* The exercise:
Extend the passage about the Easter season lectionary readings from Acts, continuing on from its final sentence.

** START Source document **

The season of Easter stretches over seven weeks, from Easter Sunday to Pentecost Sunday. It takes those of us in the southern hemisphere from the balmy days of autumn into the time when the icy winds arrive and the temperatures drop. During this season, the lectionary replaces the stories from Hebrew Scriptures, and provides us with a diet of stories that tell of the church—stories taken from the Acts of the Apostles.

One explanation for replacing Hebrew Scripture passages with excerpts from Acts is that it reminds us that the risen Jesus, whom we celebrate on Easter Sunday, was at work in those early days amongst the first group of believers in Jerusalem, as they formed community together, and that Jesus was proclaimed and attested as people from that community travelled beyond Jewish territory, into the wider Hellenistic (Greek-speaking) world.

** END Source document **
** START Excerpted data **

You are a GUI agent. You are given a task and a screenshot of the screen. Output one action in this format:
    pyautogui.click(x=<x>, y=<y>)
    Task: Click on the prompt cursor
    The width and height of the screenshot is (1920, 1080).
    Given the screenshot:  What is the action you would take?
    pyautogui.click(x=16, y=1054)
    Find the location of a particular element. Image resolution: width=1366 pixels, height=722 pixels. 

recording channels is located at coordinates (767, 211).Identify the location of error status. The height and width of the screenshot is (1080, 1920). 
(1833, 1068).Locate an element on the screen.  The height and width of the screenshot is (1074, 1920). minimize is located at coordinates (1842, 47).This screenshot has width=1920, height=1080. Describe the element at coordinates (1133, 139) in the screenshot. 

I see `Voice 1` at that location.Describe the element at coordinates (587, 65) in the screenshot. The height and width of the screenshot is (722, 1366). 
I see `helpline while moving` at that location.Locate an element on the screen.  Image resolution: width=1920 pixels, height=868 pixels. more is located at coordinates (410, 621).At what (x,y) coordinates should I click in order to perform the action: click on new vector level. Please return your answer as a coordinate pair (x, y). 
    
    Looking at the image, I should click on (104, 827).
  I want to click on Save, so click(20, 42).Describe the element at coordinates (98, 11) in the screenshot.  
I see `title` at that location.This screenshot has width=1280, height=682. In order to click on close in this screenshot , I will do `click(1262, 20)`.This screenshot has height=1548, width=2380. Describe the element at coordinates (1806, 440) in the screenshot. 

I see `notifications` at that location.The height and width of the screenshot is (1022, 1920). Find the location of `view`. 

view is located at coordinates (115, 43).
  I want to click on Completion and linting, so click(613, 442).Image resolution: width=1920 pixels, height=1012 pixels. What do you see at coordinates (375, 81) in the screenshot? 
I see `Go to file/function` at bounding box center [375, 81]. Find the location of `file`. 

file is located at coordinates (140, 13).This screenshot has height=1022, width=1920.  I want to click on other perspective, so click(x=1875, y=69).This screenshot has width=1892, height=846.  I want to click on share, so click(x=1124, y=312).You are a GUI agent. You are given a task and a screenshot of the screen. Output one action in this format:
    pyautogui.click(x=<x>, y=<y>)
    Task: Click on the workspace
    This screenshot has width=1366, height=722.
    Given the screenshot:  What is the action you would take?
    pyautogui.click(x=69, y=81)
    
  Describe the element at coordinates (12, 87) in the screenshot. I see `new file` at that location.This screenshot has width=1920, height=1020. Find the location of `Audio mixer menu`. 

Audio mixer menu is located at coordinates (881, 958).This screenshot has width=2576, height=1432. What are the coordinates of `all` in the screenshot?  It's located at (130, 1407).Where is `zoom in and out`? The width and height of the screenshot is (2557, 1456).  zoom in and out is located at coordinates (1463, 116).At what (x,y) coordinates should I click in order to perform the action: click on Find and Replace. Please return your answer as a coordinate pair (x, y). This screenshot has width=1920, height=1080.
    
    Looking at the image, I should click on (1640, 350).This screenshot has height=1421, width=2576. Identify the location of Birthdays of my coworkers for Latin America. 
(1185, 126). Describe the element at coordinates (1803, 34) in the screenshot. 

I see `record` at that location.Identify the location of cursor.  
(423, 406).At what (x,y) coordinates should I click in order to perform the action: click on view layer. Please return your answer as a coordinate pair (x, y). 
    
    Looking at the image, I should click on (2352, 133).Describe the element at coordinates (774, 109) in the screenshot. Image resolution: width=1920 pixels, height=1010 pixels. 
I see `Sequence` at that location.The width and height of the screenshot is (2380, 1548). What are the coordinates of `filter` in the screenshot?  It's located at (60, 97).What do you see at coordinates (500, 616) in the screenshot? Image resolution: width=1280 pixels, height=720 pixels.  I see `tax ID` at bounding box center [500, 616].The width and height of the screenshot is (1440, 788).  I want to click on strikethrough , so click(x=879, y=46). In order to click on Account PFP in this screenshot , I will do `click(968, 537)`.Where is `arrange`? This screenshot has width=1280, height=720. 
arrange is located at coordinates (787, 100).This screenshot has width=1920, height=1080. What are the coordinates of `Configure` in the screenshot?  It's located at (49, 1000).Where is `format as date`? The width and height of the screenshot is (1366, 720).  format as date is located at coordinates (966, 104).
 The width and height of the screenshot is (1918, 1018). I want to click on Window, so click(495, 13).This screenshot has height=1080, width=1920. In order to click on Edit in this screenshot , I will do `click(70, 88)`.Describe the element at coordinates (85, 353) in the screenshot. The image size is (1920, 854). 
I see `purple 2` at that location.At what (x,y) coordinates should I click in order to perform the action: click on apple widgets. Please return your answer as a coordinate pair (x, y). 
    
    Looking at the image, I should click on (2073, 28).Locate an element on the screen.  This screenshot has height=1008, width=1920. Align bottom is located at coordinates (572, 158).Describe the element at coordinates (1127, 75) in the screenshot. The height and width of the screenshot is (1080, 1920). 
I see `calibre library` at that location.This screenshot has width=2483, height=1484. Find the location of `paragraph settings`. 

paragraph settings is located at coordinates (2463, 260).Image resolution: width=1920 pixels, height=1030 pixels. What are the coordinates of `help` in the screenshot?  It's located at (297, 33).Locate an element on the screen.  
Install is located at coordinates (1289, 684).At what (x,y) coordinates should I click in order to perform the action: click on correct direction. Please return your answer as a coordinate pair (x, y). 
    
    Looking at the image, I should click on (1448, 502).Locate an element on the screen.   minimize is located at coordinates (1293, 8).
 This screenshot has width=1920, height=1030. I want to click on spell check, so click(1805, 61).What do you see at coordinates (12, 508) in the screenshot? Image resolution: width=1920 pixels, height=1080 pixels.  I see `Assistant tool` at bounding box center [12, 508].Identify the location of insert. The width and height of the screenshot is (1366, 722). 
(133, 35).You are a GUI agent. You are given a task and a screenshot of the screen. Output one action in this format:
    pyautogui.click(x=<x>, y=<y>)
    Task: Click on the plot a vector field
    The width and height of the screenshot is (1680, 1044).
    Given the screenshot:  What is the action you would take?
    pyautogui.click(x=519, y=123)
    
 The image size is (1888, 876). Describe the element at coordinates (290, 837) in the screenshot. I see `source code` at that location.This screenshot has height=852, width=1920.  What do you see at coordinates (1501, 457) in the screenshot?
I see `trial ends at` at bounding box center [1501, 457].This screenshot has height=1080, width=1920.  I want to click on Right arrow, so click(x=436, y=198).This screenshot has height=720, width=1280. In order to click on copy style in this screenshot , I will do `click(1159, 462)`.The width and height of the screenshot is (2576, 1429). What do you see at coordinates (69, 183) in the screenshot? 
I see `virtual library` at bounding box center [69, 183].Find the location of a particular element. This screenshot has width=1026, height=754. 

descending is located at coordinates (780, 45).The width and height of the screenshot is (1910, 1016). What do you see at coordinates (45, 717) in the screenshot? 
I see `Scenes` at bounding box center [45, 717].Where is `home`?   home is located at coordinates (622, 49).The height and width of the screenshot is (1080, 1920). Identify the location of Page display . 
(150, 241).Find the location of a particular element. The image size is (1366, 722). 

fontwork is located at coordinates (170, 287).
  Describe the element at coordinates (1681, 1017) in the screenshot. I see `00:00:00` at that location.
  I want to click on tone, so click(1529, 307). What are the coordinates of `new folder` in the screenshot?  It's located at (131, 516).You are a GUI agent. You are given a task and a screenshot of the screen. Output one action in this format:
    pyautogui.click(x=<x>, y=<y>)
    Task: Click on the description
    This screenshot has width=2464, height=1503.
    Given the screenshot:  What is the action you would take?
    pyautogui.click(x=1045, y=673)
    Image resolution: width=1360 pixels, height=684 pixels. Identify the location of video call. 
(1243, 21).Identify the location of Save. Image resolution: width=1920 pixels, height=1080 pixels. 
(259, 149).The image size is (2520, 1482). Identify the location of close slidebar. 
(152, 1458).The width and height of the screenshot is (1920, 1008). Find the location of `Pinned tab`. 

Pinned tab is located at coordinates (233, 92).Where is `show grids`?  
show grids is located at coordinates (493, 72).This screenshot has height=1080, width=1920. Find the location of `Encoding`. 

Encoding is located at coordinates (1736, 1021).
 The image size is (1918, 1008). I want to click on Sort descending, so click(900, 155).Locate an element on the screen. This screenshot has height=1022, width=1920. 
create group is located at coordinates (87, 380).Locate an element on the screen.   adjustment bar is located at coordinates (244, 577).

** END Excerpted data **

* Task response:
So this coming Sunday, the Second Sunday in Easter, we turn to an early chapter of Acts to hear a summary description of the early community of believers in Jerusalem (Acts 4:32–35). The community was still actively involved in Jewish religious life and was continuing to participate in temple rituals (2:46; 3:1; 5:20-21, 42).
The term “Christian” is not used for these people in Acts until Antioch in Syria (11:26). The were originally known as people of “The Way” (9:2; 19:9, 23; 24:14,22). They had formed a messianic Jewish community, since the central affirmation for the believers was that “the Messiah, he is Jesus” (2:36; 3:19–20; 5:42).
This passage provides a reminder of key elements in the life of this messianic Jewish community: unity of purpose (4:32; see 2:42,46), powerful testimony to the resurrection (4:33; see 2:24,32; 3:15; 4:2), and the manifestation of grace (4:33b; see 2:47). The major focus in this summary description is on the first feature, which is introduced with a striking phrase: the believers were “one in heart and soul”, to which is added a repetition of the earlier comment that “for them all things were common” (4:32; see 2:44).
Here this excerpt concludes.